Recorded information>
____________________
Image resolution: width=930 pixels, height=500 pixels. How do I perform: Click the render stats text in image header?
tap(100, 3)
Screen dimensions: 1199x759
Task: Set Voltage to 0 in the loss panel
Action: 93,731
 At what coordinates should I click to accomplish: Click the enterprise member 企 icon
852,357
____________________
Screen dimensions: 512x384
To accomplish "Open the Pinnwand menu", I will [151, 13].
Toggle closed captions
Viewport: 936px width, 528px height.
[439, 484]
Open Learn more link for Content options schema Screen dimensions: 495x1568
____________________
Assignment>
In the listing above, find the line containing "Screen dimensions: 512x384" and the line containing "Open Learn more", then retype both and every line between them exactly, with nothing else.

Result of the exercise>
Screen dimensions: 512x384
To accomplish "Open the Pinnwand menu", I will [151, 13].
Toggle closed captions
Viewport: 936px width, 528px height.
[439, 484]
Open Learn more link for Content options schema Screen dimensions: 495x1568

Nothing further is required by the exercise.